In the part that opens with the line containing "Find the location of a" and closes with the line containing "the image placeholder", swap "particular" for "specific" and give that part back with nothing else changed. Leave the pictures out of your answer.
— Start Records for the exercise —
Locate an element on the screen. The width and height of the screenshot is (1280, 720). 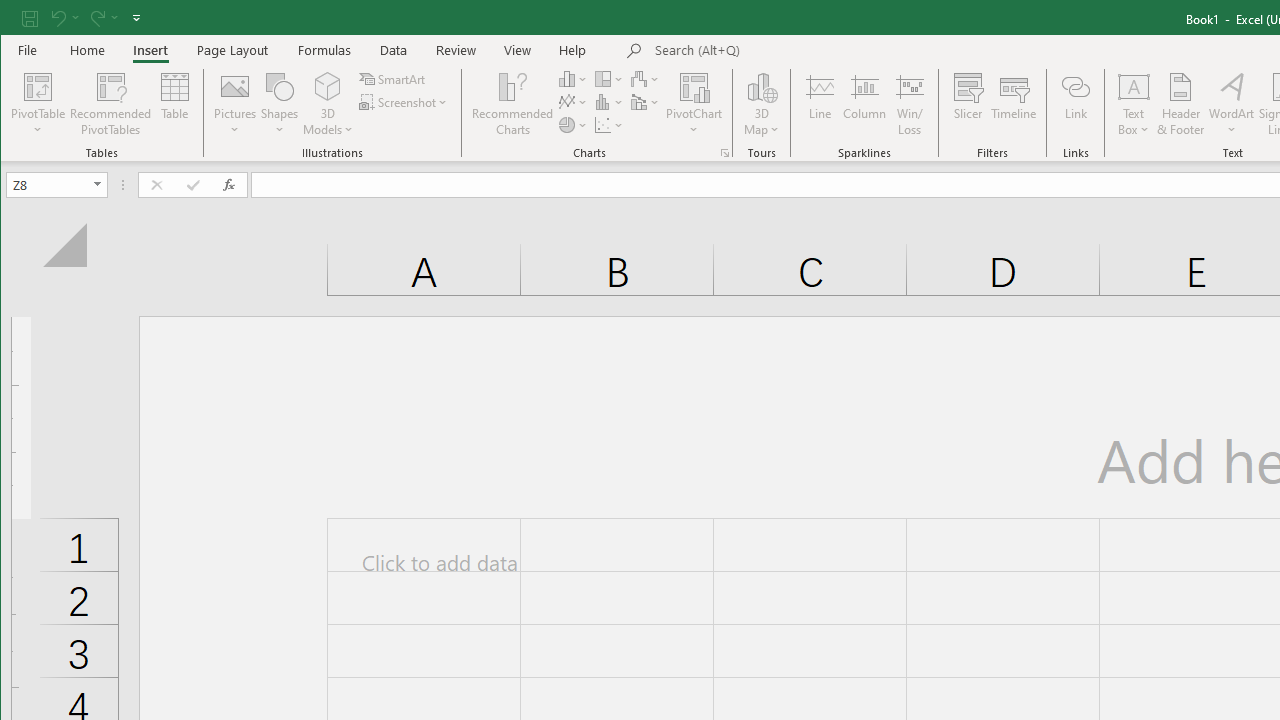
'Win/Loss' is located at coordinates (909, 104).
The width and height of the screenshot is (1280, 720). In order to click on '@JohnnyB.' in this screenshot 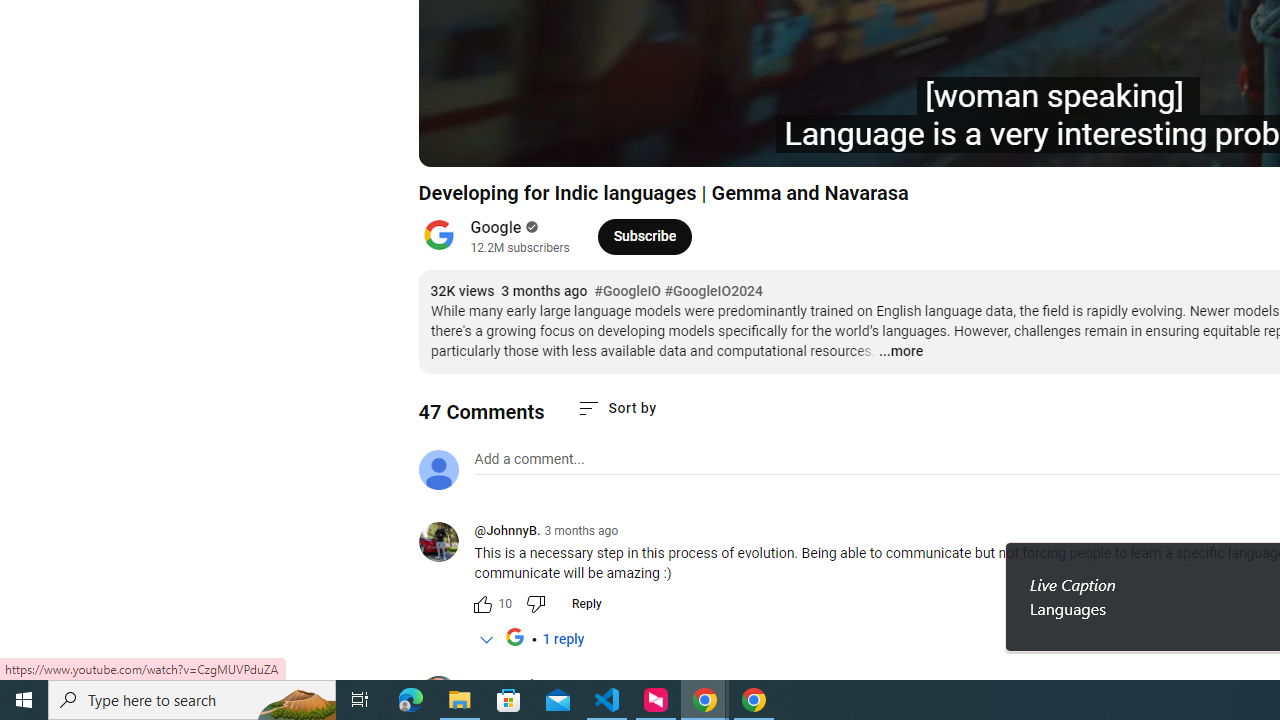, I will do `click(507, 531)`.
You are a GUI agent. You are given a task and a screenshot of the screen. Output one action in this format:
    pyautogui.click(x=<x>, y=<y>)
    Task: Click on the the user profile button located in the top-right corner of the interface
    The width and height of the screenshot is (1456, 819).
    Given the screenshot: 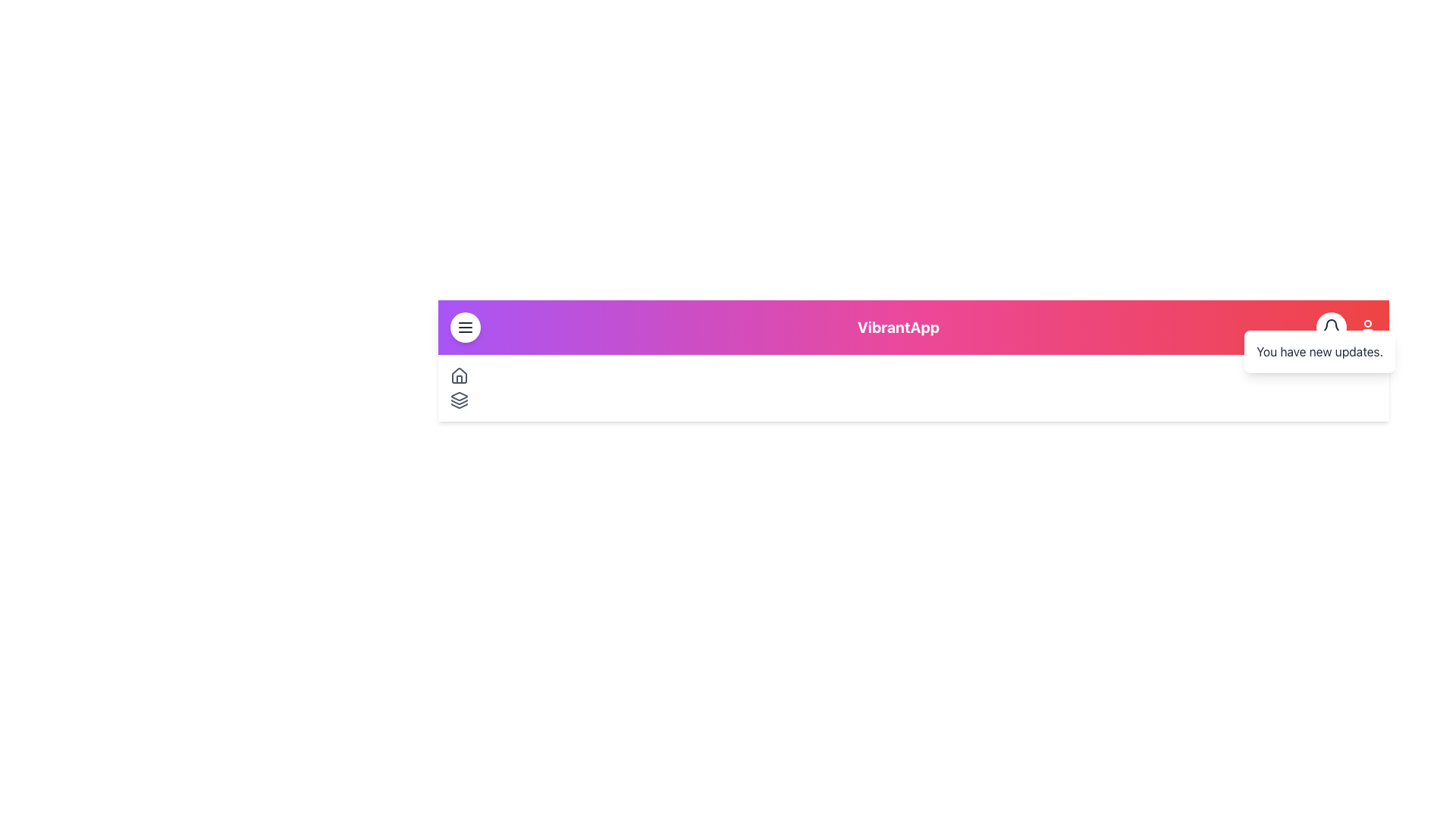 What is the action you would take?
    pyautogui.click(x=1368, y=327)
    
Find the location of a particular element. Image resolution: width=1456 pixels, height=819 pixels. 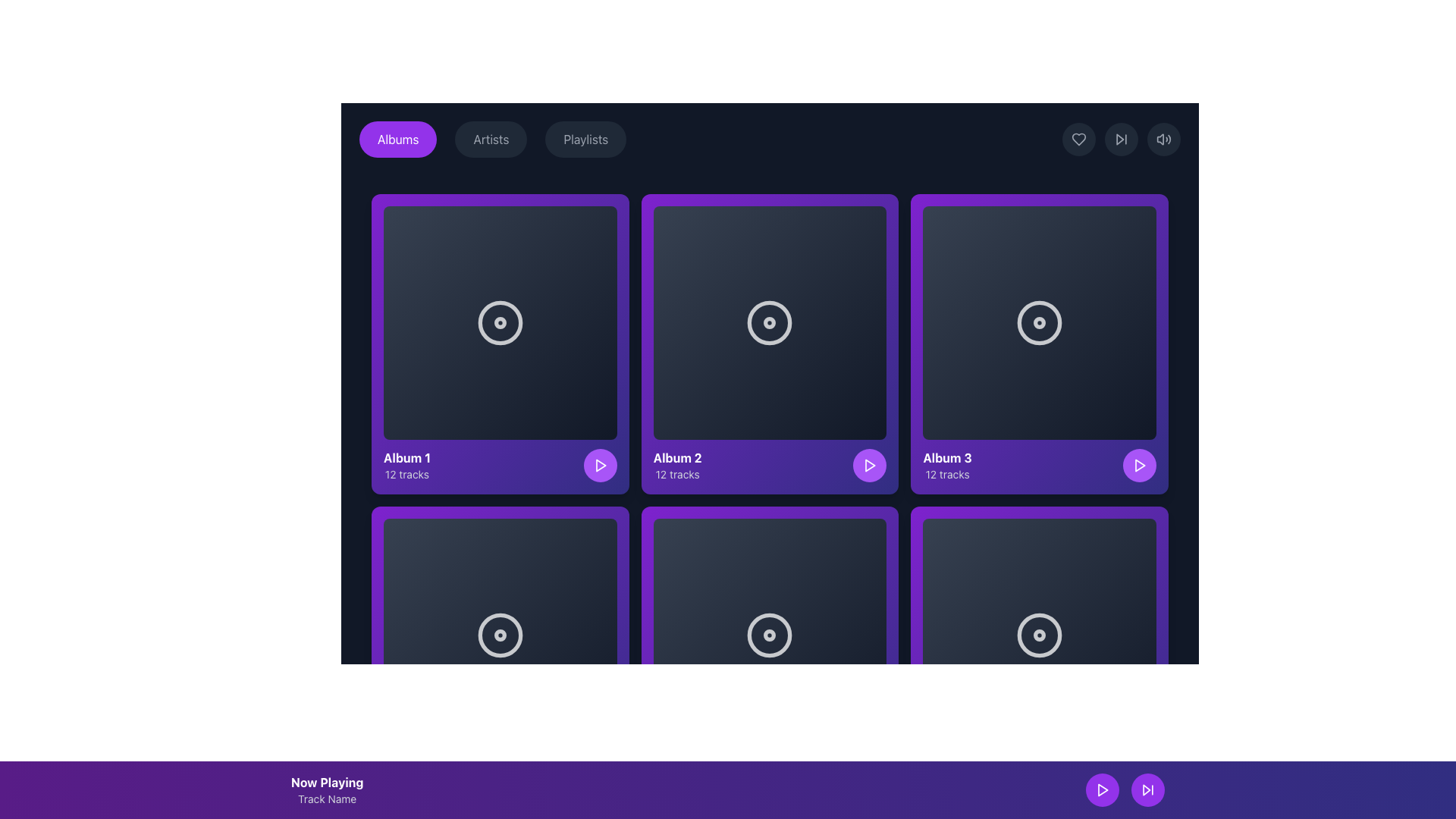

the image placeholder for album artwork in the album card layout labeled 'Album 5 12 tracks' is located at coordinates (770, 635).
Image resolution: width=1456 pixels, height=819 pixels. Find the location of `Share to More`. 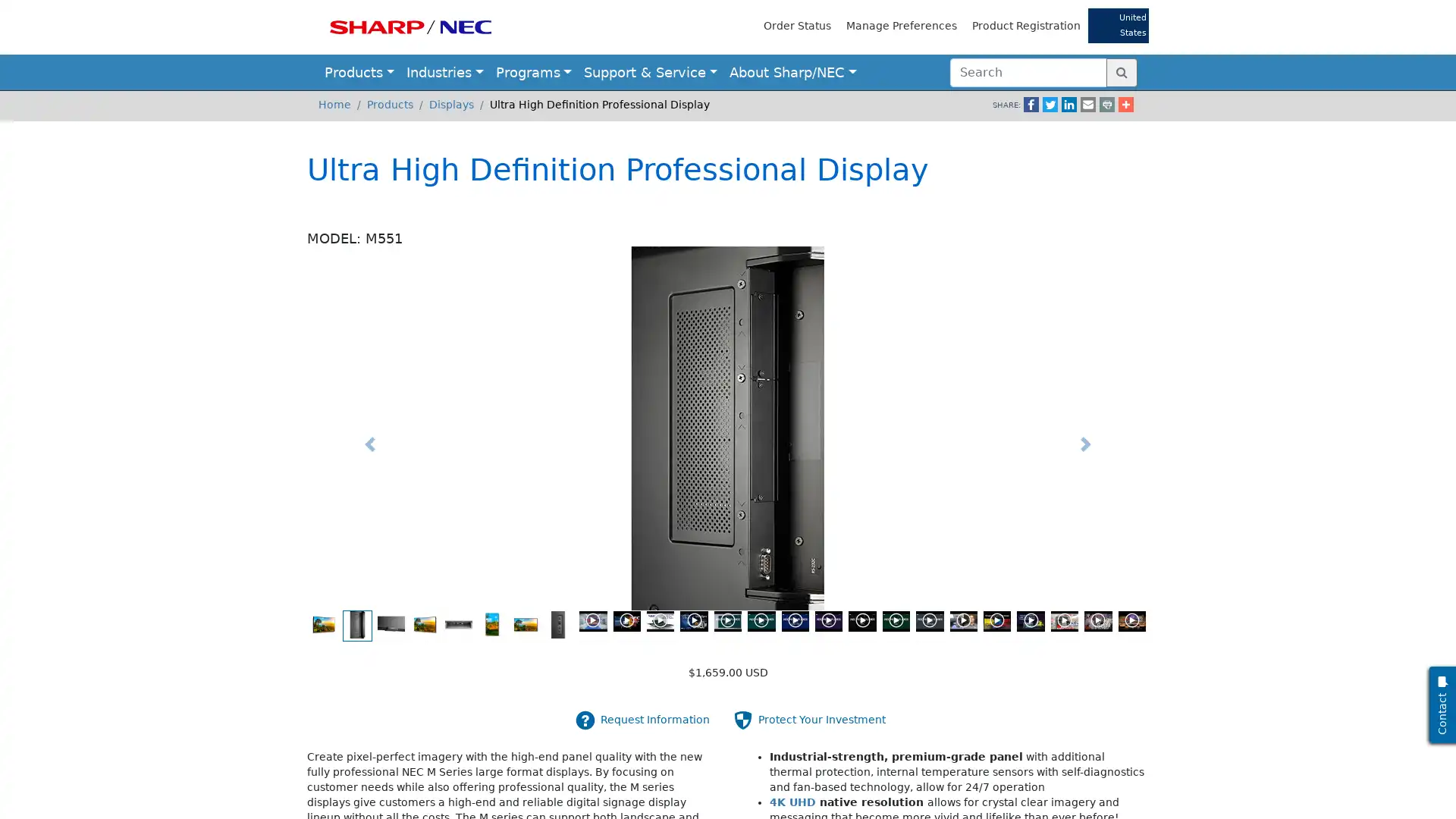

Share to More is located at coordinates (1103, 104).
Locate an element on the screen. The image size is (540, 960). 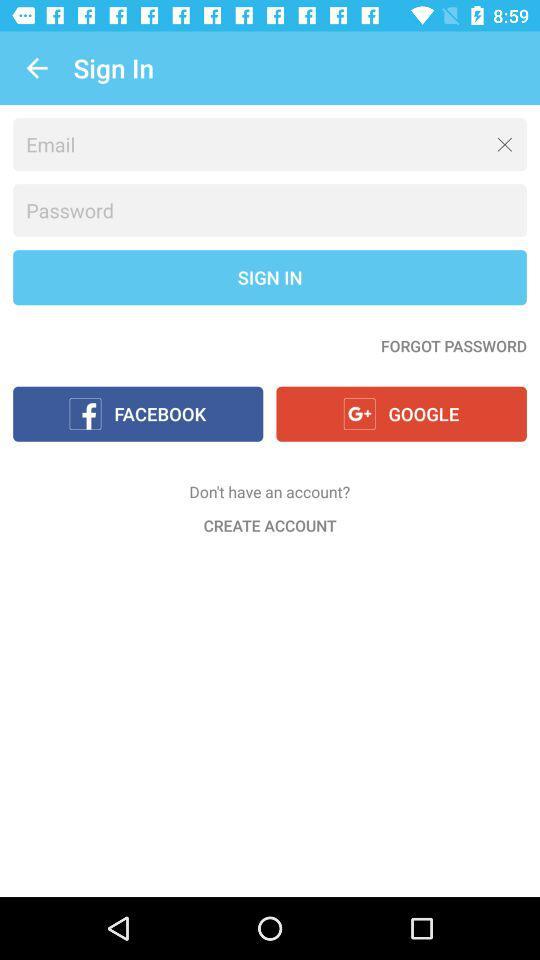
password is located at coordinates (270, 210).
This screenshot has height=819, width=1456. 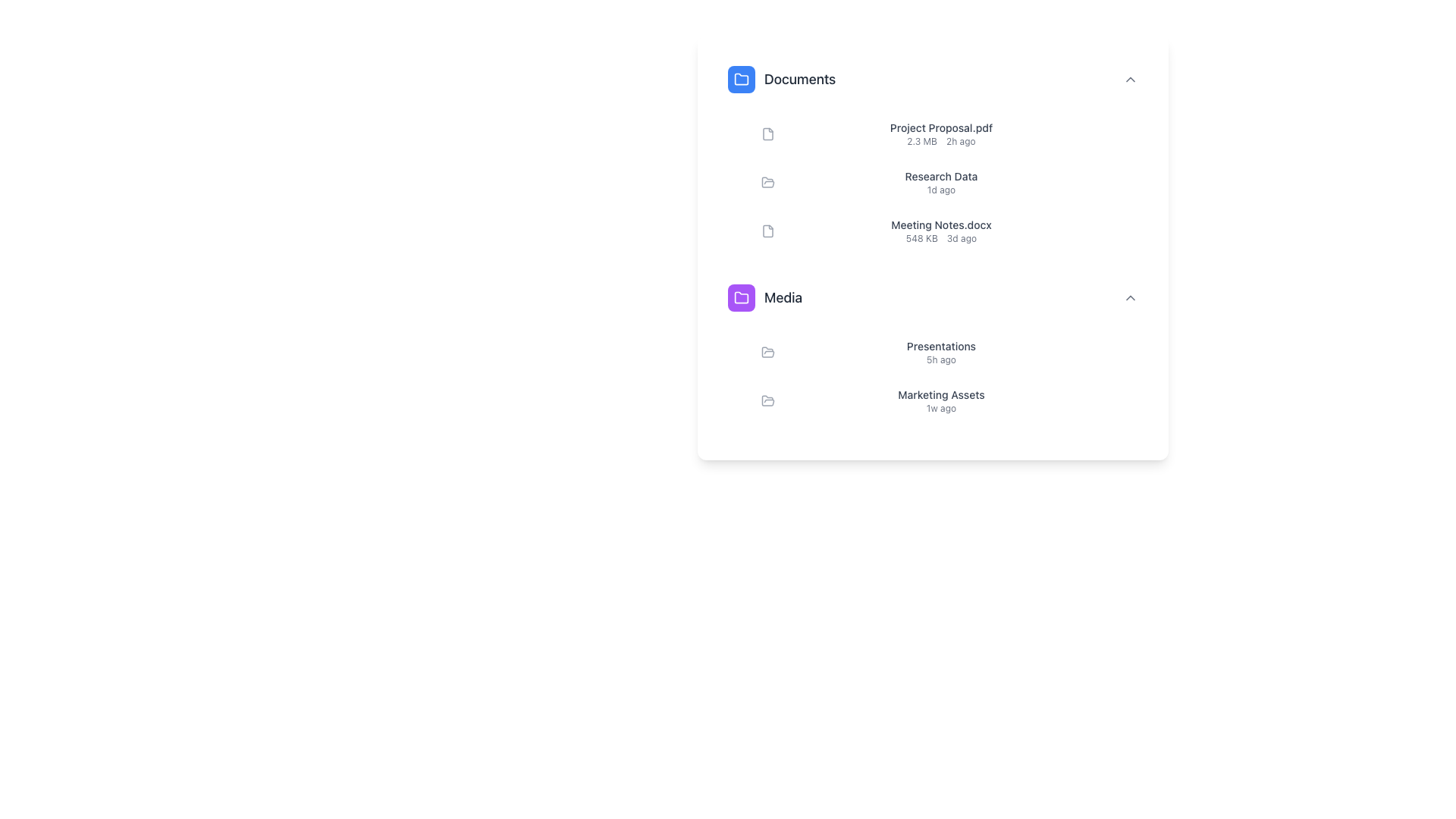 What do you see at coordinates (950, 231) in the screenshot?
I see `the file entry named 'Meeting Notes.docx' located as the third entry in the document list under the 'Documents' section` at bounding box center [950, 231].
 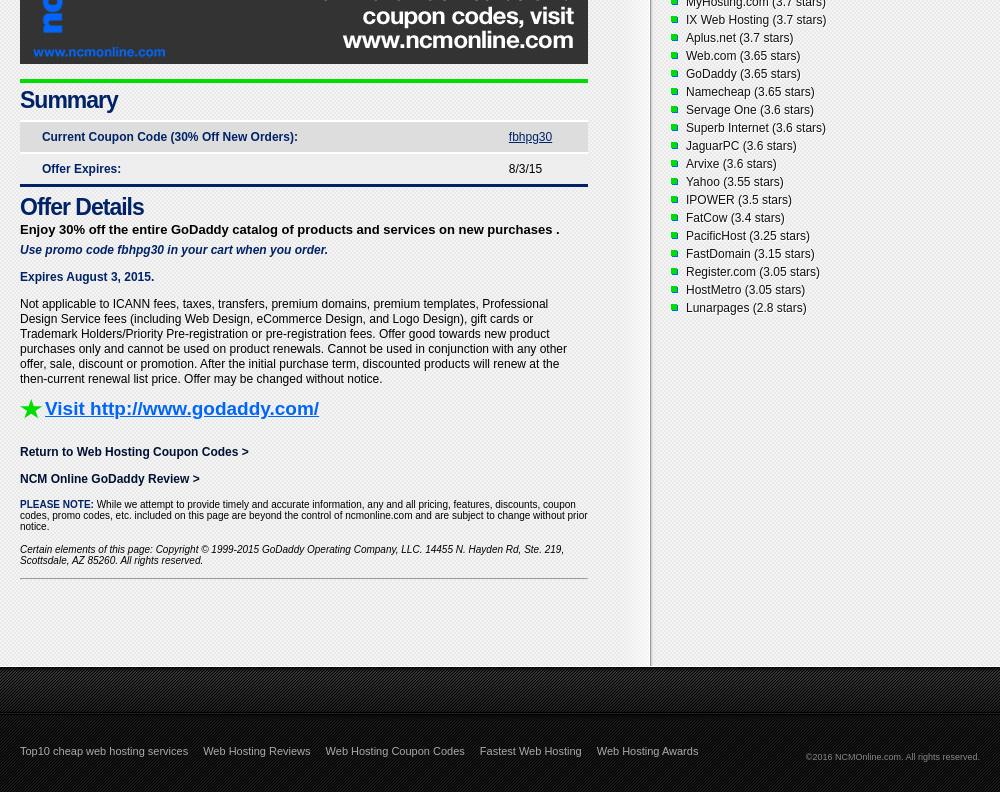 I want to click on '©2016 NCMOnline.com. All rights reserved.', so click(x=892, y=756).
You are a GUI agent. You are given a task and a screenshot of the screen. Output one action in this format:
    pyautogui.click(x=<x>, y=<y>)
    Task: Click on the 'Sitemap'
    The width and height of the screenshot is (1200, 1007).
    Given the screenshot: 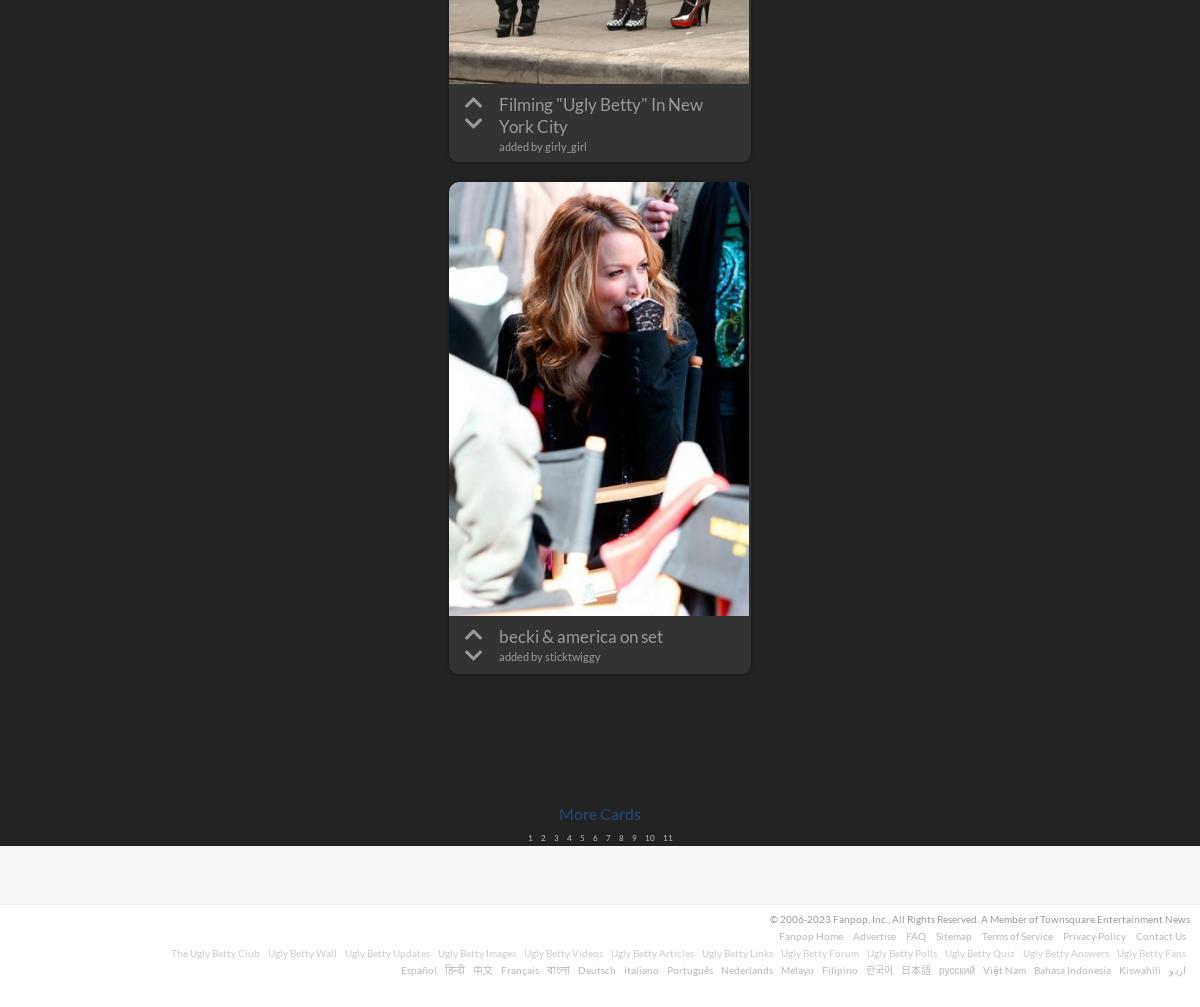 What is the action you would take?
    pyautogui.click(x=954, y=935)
— End Records for the exercise —
▶ _Task solution_
Find the location of a specific element. Image resolution: width=1456 pixels, height=819 pixels. 

the image placeholder for album artwork in the album card layout labeled 'Album 5 12 tracks' is located at coordinates (770, 635).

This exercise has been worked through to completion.